Malice in Wonderland: The Imelda Marcos Story
The looking-glass world of Imelda Marcos comes under scrutiny in a documentary film.
Photo credit: Paolo Picones
It is a testament to her residual power that Imelda Marcos was able to get a court order to prevent a damning film about her to be shown in the Philippines. What other widow of a reviled dictator could get her way in the country that she pillaged?
Consider the facts. She was found guilty of corruption and sentenced to a minimum of 12 years in prison in 1993.
The Philippine Supreme Court overturned the conviction.
The Marcos estate lost a class action lawsuit for human rights violations. A US Federal District Court awarded the plaintiffs $2 billion. The money has yet to be paid.
In 2003, the Philippine Supreme Court upheld a lower court ruling that found Imelda Marcos guilty of funneling $659 million to private Swiss bank accounts and awarded the entire amount to the Philippine government.
Over 150 other court cases are currently pending.
And in an ironic perversion of justice, Imelda Marcos receives a monthly pension of $90 from the Philippine government as a widow of a war veteran.
Imelda insists she did not give her permission for a film about her rise from beauty queen to Philippine First Lady.
“We have to stick to the truth because truth is God,” she said. “Many things were lifted out of context and insertions there were quite, sometimes malicious.”
She said she co-operated with the film because she thought it was for a thesis. Reportedly director Ramona Diaz was given 15 minutes. This stretched to five hours of the former First Lady speaking non-stop and playing video after video of media coverage of the Marcoses.
"Imelda" was given good reviews abroad and won best cinematography at the Sundance Film Festival in the US. Eventually Mrs Marcos allowed the showing of the film on condition that the director dropped the word “documentary” from the title. "Imelda" went on to become a smash Filipino hit, beating "Spider-Man 2" in theatres.

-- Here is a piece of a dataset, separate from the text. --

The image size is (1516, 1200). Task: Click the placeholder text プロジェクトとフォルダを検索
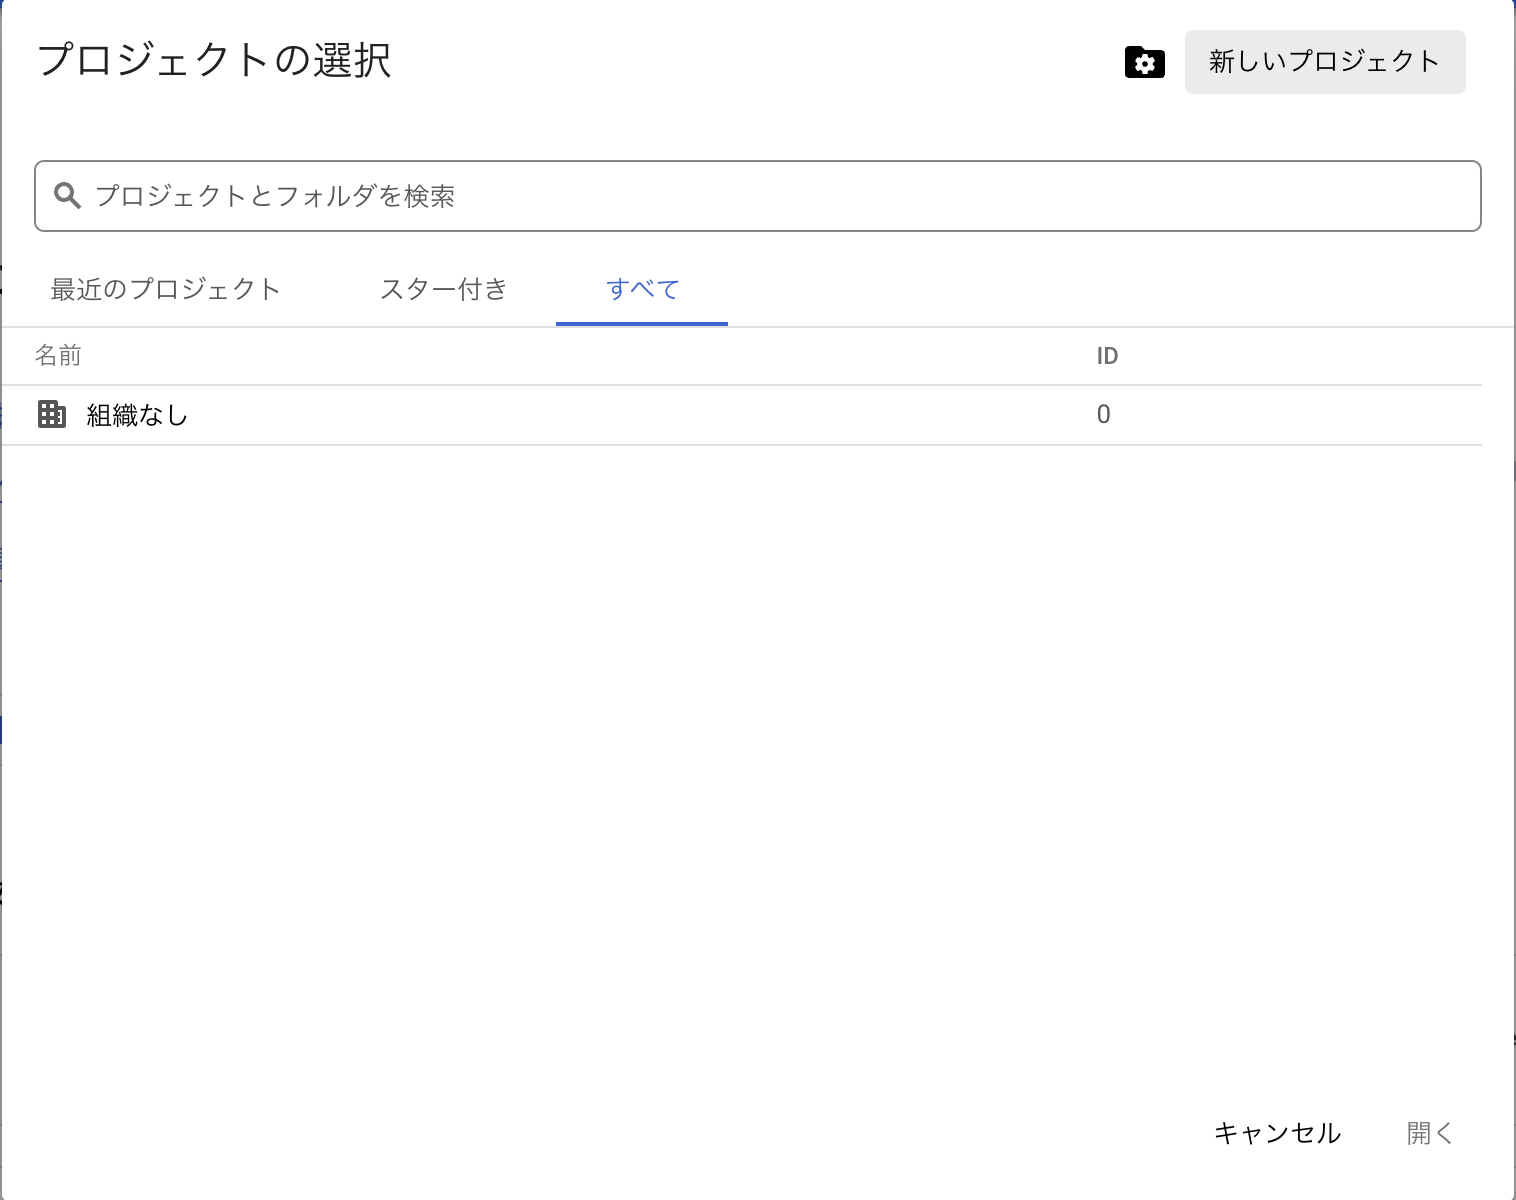(275, 196)
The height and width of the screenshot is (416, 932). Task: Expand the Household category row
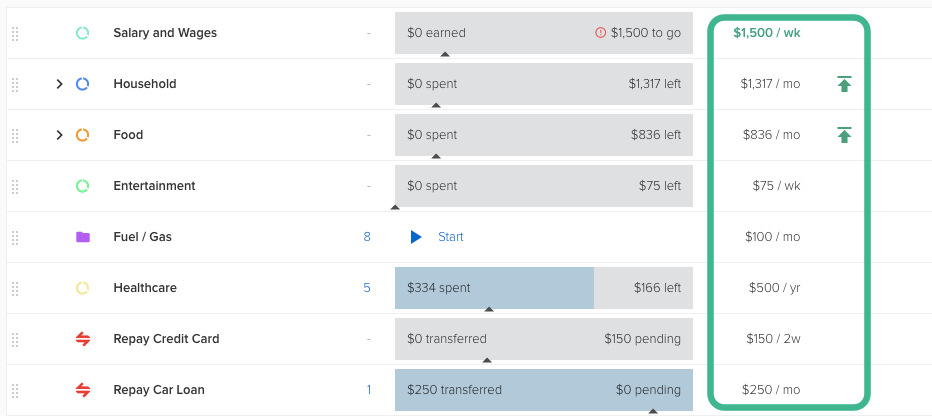pos(60,84)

In the movie we are shown a mythology that Imelda has carefully cultivated. In the opening sequence she presents her world view in an engaging way. Still coquettish in her mid-70s, she leafs through a book she has written called "Circles of Life". The method in her madness breaks down later in the film when she illustrates with a marker pen her philosophy complete with apples, hearts and a Pac-Man. A Jesuit priest recounts how she presented the same to him non-stop for four hours. Bernice Ocampo, her niece, laments that Imelda’s downfall was brought about by flatterers, not true friends.
Imelda’s hubris knows no bounds. In her hometown of Tacloban, she has made a shrine to herself and Jesus Christ. The chapel on the first floor is lined with dioramas of her rise from being a little girl playing in the sand to becoming a heroine of her people helping the downtrodden. Upstairs visitors are shown her ornate bedroom which has walls completely covered in woven leather strips.
Her childhood friend Lettie Loksin is filmed saying that when she first met Imelda she thought she looked like the Virgin Mary — long-haired and beautiful. Another childhood friend recalls, “Imelda’s dresses were made of parachutes and bedsheets during the war. She did not mind as long as she had a new dress.”
We get Imelda’s spin on her own vanity when she boasts that as First Lady she took an hour to dress for kings and queens but she would take "double the time" if she was going to the provinces because the people needed "a standard, a star…especially in the dark of the night".
We get Imelda’s spin on her own vanity when she boasts that as First Lady she took an hour to dress for kings and queens but she would take “double the time” if she was going to the provinces because the people needed “a standard, a star…especially in the dark of the night”.
In 1954, Imelda, met then-congressman Ferdinand Marcos in the cafeteria of the Philippine Congress and married him 11 days later. Ferdinand ran for president in 1964 and won by presenting himself and his wife as the John F Kennedys of Asia — young, fresh talent that was going to help the country advance. With the support of the US government, the Marcos’ hunger for power increased and in 1972, Ferdinand declared martial law.
This was, according to Imelda, for the good of the people. In the movie she describes the imposition of martial law in these words: “[The President] informed the family…. He called the little children together and he said the time has come [and] that what he had to offer for the survival of the country was more than life, it was honour…. because he was so democratically committed.” This is when most movie audiences laugh out loud.
Beauty vs Duty
Diaz lets Imelda do most of the talking in this film. As the powder compact-wielding maven tells us how she brought beauty to the Philippines, we get a cultural tour of Manila. Imelda, said to have an “edifice complex”, spent millions of dollars building structures for rich people in the capital city; in 1975 alone, she reportedly commissioned 14 luxury hotels, a multi-million-dollar Nutrition Center, a theatre, a convention centre, the Heart Center and the Lung Center, which did not benefit destitute Filipinos.